We hadden al een huisje in de polder, in het Larserbos. Wij kwamen hier langs, zodoende hadden wij informatie dat hier gebouwd werd. Toen wij geen eengezinswoning in Amsterdam kregen, hebben we gezegd: "Dan gaan we naar Almere." En omdat we dat gezegd hadden, rolden we eruit als eerste inwoners. Iedereen verklaarde me voor gek dat ik hier naar toe ging.
We werden [op de dag van de sleuteloverdracht] eerst uitgenodigd in de Kern. Daar kregen we een heel overzicht. Daarna werden we meegenomen naar Jan Tabak. Daar hebben we een uitgebreid diner gekregen. Toen kregen van minister Westerterp de sleutel en mocht ik het huis openmaken.

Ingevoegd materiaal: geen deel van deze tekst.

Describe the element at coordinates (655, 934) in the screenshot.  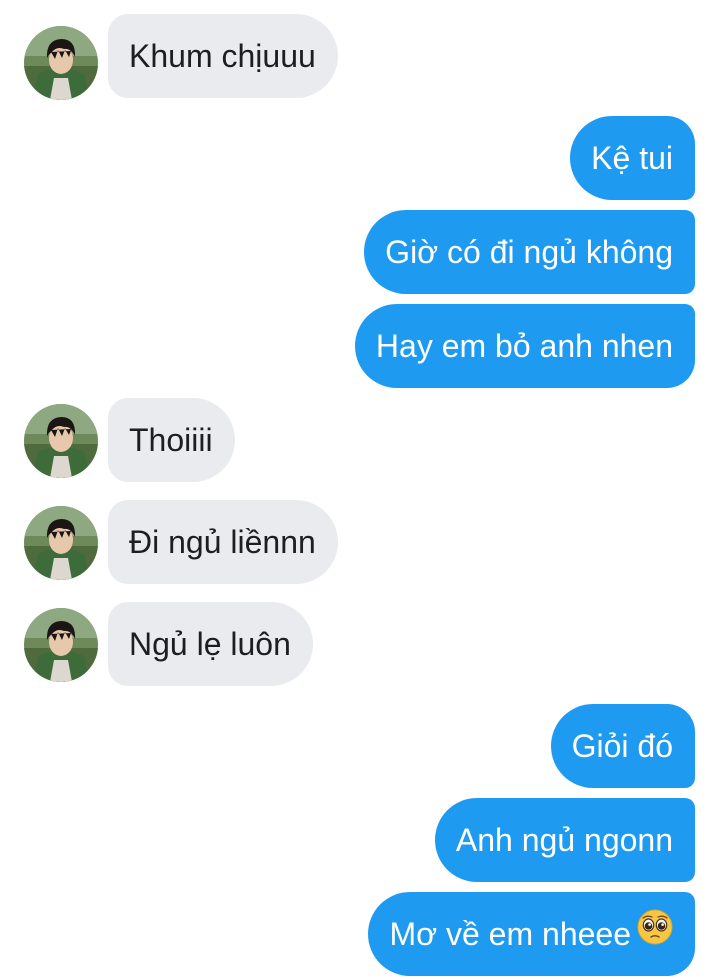
I see `pleading-face-icon` at that location.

Het regende verschrikkelijk, maar ik was dolblij. Heerlijk vond ik het. [...]
We kregen de 26e de sleutel en we zijn 15 december verhuisd. Dat huis moet schoongemaakt worden, dat zag er niet uit. Er moest vloerbedekking gelegd worden en alles behangen. De 15e gingen we erin en we hebben hier Kerst en Oud en Nieuw gevierd. Dat was hartstikke leuk. Dan ben je als een van de eerste inwoners met al die mensen om je heen. Met zo'n honderd gezinnen hebben we een vreselijk leuke Kerst en Oud en Nieuw gevierd. [...]
Ik had een hoekwoning van een rijtje. Dat huis was zo'n tien meter lang en vijf meter breed. Alleen de keuken zat in het midden, dat was minder leuk, maar voor de rest, de slaapkamers waren schitterend. Ik had geen vliering er boven, ik had maar een etage er boven. Dat waren drie slaapkamers en een badkamer. En dan nog een klein kamertje, daar had ik altijd mijn strijkbout staan. Dus we hadden vier slaapkamers. [...] We hadden een vreselijk grote tuin, op het zuiden. Dat was echt heerlijk. En twee kleine tuintjes voor en een schuurtje aan het huis aan de voorkant.
Ik had in Amsterdam ook geen kleine woning. De voorkamer was zes bij vier en de achterkamer was zes bij vier en die hadden wij als onze slaapkamer, die was erg groot. Van de keuken, achter, hadden wij een slaapkamer gemaakt voor mij dochter en we hadden een grote hal. Daar hadden we zelf een badcel in gemaakt. Aan de voorkant hadden we alles uitgebroken. We hadden een grote keuken gemaakt. Wij konden daar wel leven, maar het was zo oud. We hadden doeken voor de ramen, omdat anders de sneeuw naar binnen kwam. Alles was heel oud. Maar ik heb er wel heel lekker gewoond.